Claim: Boreal Forests Burning More Now Than Any Time in Past 10,000 Years

Scientific American reports:

Alaska is burning more than it has in the past 10,000 years.

That’s the finding of research released yesterday in the journal Proceedings of the National Academy of Sciences.

The study analyzed charcoal found in sediment cores from 14 lakes in the Yukon Flats region of the state to determine the frequency of past fires.

Over the last 3,000 years, the average fire frequency in the area was about 10 fires per thousand years.

In the last 50 years, the fire frequency has nearly doubled, up to 20 every thousand years, or one fire every 50 years.

Read more…

3 thoughts on “Claim: Boreal Forests Burning More Now Than Any Time in Past 10,000 Years”

  1. The article would seem to indicate we had a fire sometime in the last 50 years. A single data point is not significant.
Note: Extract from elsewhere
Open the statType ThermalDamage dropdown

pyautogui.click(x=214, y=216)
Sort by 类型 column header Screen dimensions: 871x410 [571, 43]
  2. The statistics of rare events seems to be subject to more abuse than any other topic in the field. When something only happens 1% of the time, it is just as likely that it only happens 0.5% of the time, or 2% of the time. There is no statistically significant difference between them.
    Now if they could produce detailed maps of burn areas in Alaska for each of the last 10,000 years, I *might* consider the thesis. I doubt that their alien overlords will be willing to share that much detail of their Holocene surveillance records.

  3. By the time scales being used, one fire would double their rate. Time for a grain of salt. If there was a link to “climate change” in the article, I missed it.